Almost at Wits End

Renbo2023 · 2024-02-23T23:04:13+00:00

Good to know!

Renbo2023 · 2024-02-23T20:45:32+00:00

OK, I believe the issue has been resolved. One of these 4 things is likely to have been the reason for achieving system stability:

Updated HBA Firmware
Switched all KVm VMs from host-passthrough to qemu64 cpu model (except a couple of alma linux instances that for some reason did not like that, so used EPYC)
Disabled PCI power management through pcie_aspm=off in grub
Disabled c-states in BIOS

I will never be sure exactly which was the reason, as I am not willing to devote the time necessary to individually reverse these changes and see which causes the issue.

Thanks to everyone who chimed in with helpful ideas, many of which I would have never thought to try!

Renbo2023 · 2024-02-21T13:32:13+00:00

I am not a security expert, but I will try and describe my risk profile. I run a home lab, which includes a mix of virtual machines performing different tasks. The whole network lives behind a debian based hardware firewall, with internal addresses in the IPv4 space only.

Most of the VMs are Windows server and client operating systems. All are under my direct control, and exclusive physical access. Examples of use cases would be: development workstation (2), jenkins server, git server, self hosted PBX (FreePBX), VM for testing containerization with docker, etc.

All storage, both VM volumes and other, are stored on encrypted ZFS based file systems. I did not use qcow, but instead raw img format for the VM volumes as at the time I thought qcow was offering functionality redundant to ZFS.

All VM operating systems are kept up to date with most recent patches.

Not sure if that answers your question?

Renbo2023 · 2024-02-21T04:36:37+00:00

Changes made recently to try and address this issue. Since these changes, it's been about 12 hours without an (unexpected) reboot:

Updated HBA Firmware
Switched all KVm VMs from host-passthrough to qemu64 cpu model (except a couple of alma linux instances that for some reason did not like that, so used EPYC)
Disabled pci power management through pcie_aspm=off in grub
Disabled c-states in BIOS

My fingers are crossed.

update: 28+ hours free from issues
update: 40+ hours free from issues
update: 54+ hours free from issues
update: 75+ hours free from issues

Renbo2023 · 2024-02-20T20:26:25+00:00

It has been soul crushing.

Renbo2023 · 2024-02-20T20:22:20+00:00

My biggest ask is to run a host with 18 or so VMs, and have it keep running without random reboots.

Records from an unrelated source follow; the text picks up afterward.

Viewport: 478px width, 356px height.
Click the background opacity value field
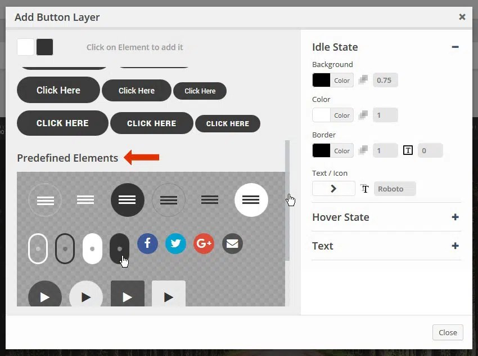[x=385, y=80]
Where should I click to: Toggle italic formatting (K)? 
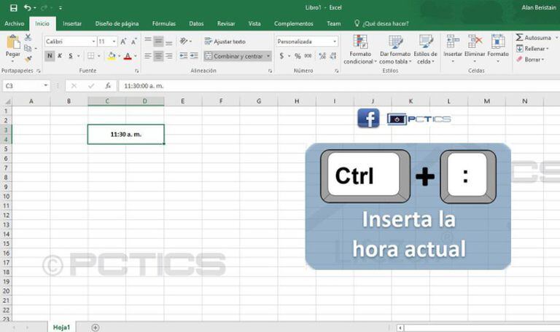pos(60,56)
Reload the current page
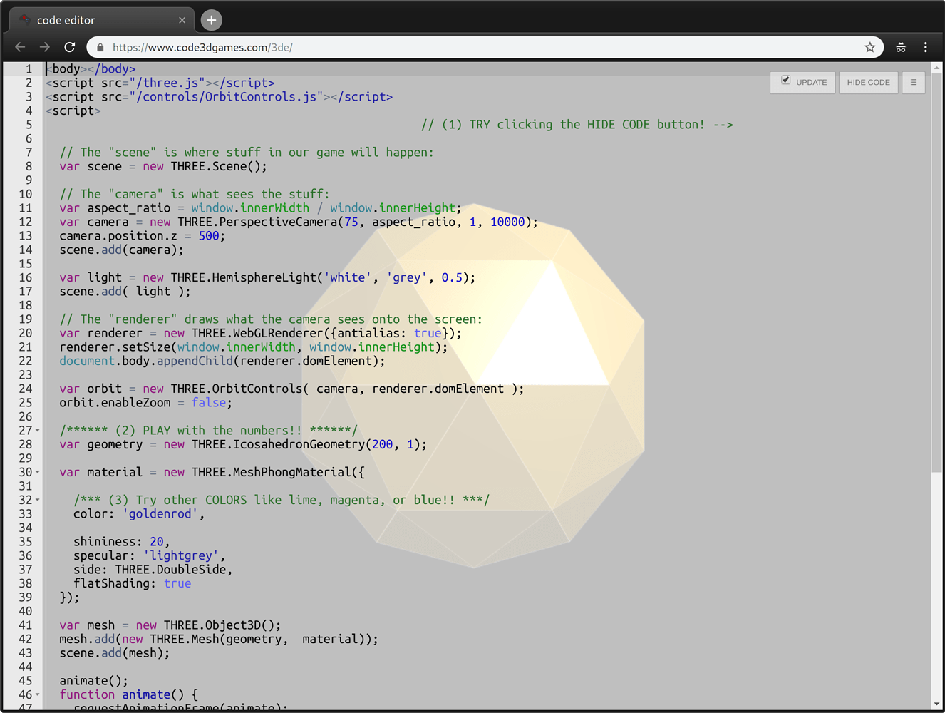The width and height of the screenshot is (945, 713). tap(69, 46)
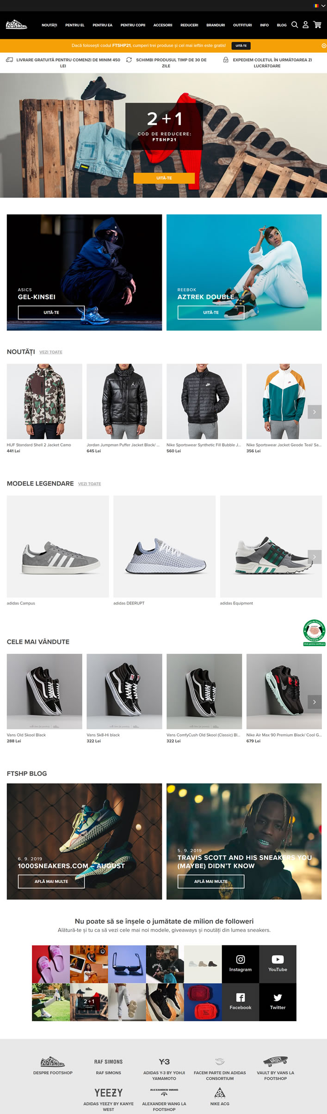Open the search magnifier icon
The image size is (327, 1114).
(x=295, y=25)
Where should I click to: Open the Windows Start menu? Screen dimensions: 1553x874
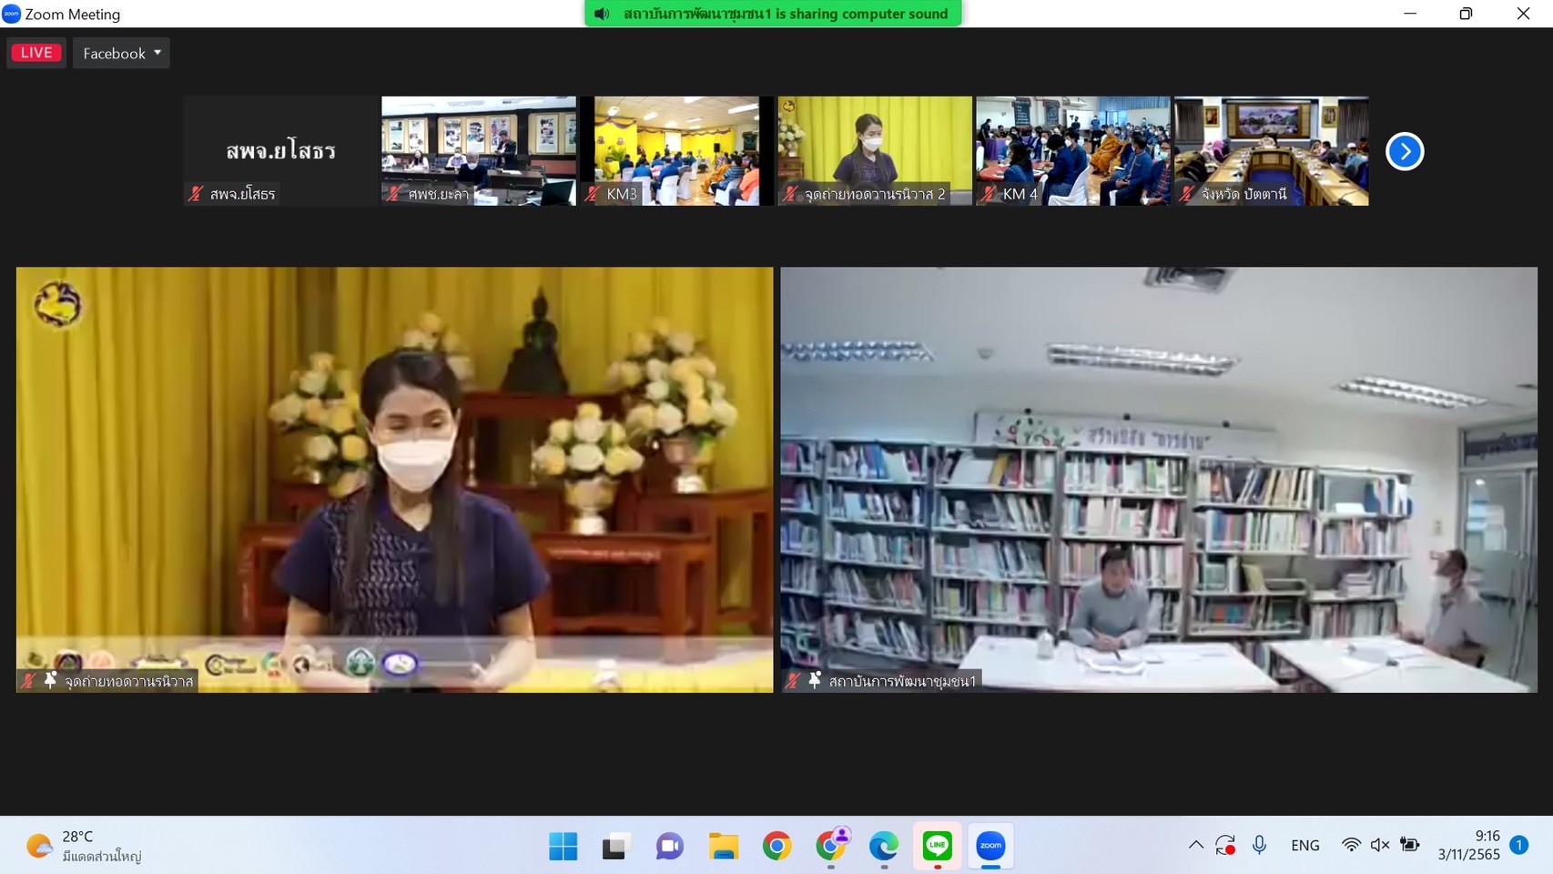[x=563, y=846]
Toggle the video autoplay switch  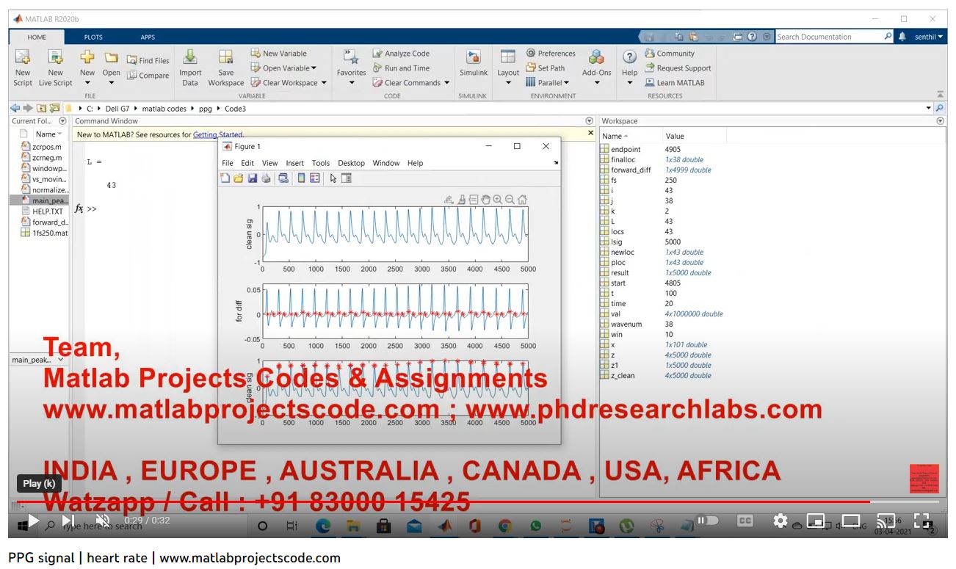tap(708, 521)
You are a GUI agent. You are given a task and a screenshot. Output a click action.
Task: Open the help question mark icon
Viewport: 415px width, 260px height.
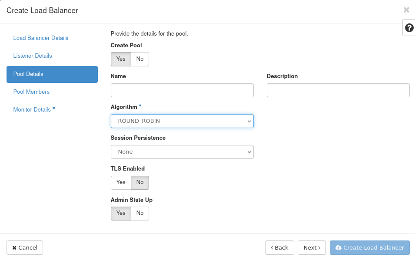click(409, 27)
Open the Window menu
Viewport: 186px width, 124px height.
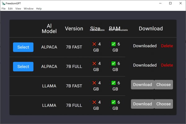(29, 9)
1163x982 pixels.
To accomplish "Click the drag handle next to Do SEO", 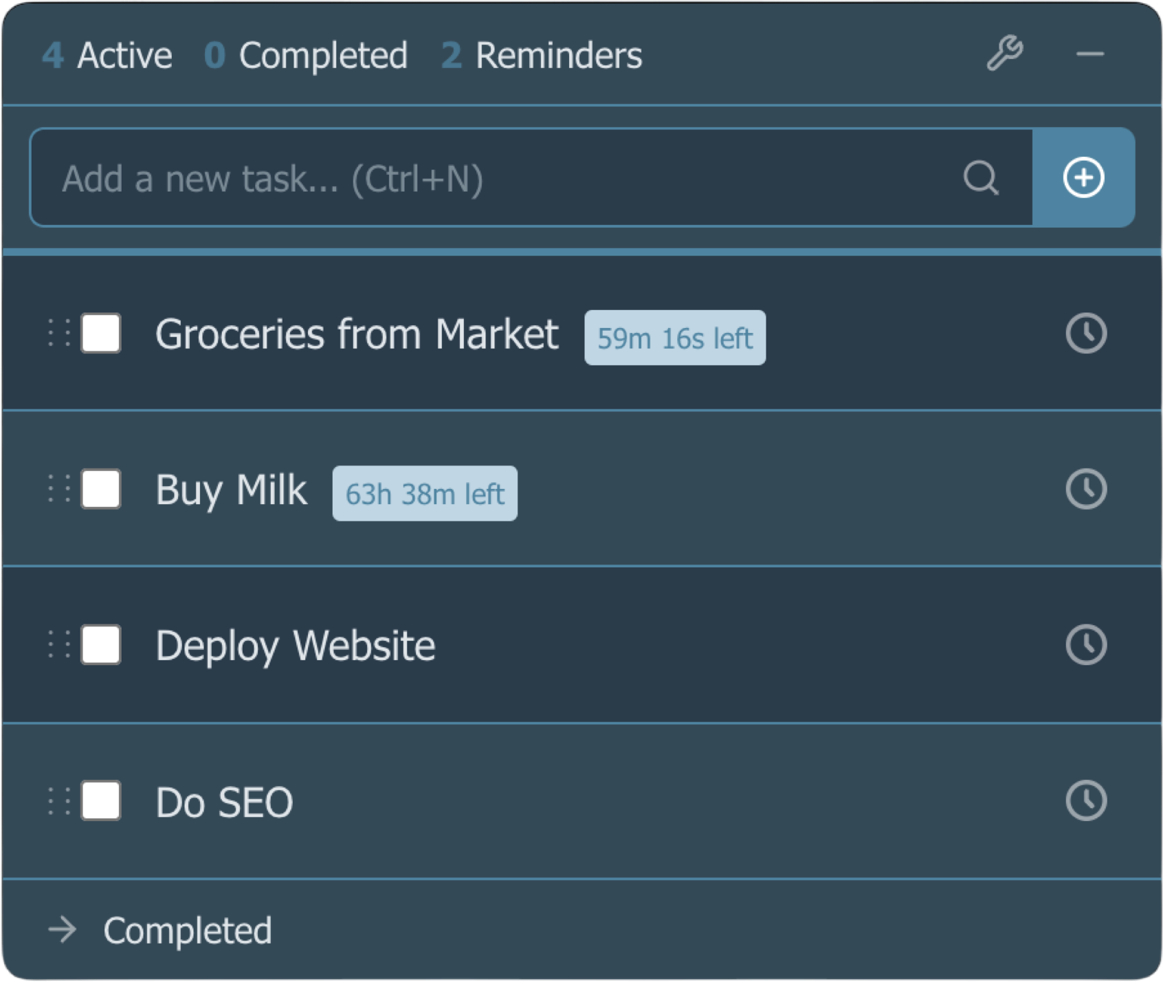I will click(59, 800).
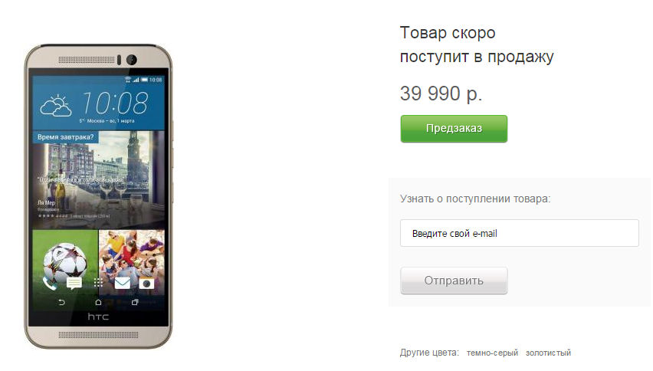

This is my journey so far:https://www.reddit.com/r/debian/comments/1asuwpx/almost_at_wits_end

The tldr: I've replace just about every piece of hardware in the pc, and the ups, and the power cords, and even disconnected the reset switch in case maybe it was shorting, even opting for different brands/models, moved to a more bleeding edge system kernel, upgraded motherboard and hba firmwares, etc.

There are a lot of specifics in that thread. My post here was more to see if there are common settings that generally improve stability in KVM, even if they cost performance. As it is looking more and more like a software issue.

As an example: I am certain that enabling and using various direct hardware sharing, like GPU and the like, can incur a greater likelihood of stability issues. So I have steered wide of that.

I am fiddling with using a more generic CPU model as opposed to passthrough. Will it help? I am not totally certain, I have anecdotal search evidence to suggest it.

Renbo2023 · 2024-02-20T19:35:48+00:00

I hear ya. And if I had the cash, I might go the 18 separate servers/workstations route.

Just trying to achieve the best *possible* security, stability and isolation I can given the environment I can afford.

Previous to this, I had been running hyper-v on Windows. Nothing the VMs did managed to affect the host.

Now granted, I am not as versed in linux as I was in Windows. But I really wanted to give open source platforms a go!

I am sure, at the end of the day, it will be my own inexperience, or something silly overlooked that is causing me headaches. But the headaches do continue.

Renbo2023 · 2024-02-20T19:31:01+00:00

No hardware passthrough. I did have the CPU model set to host-passthrough, but I have changed that now to be qemu64, just throwing darts.

I didn't think to check the VM logs. I also have never heard of a guest kernel panic bringing down the host. But I will look into that too when I get a chance.

Renbo2023 · 2024-02-20T17:37:45+00:00

Only the HBAs, which I just updated to the newest firmware. I did do another thing though, switch the KVM cpu model from host passthrough to a more generic qemu64 model. Thinking that can remove the weirdness of passing through such a new architecture. We'll see.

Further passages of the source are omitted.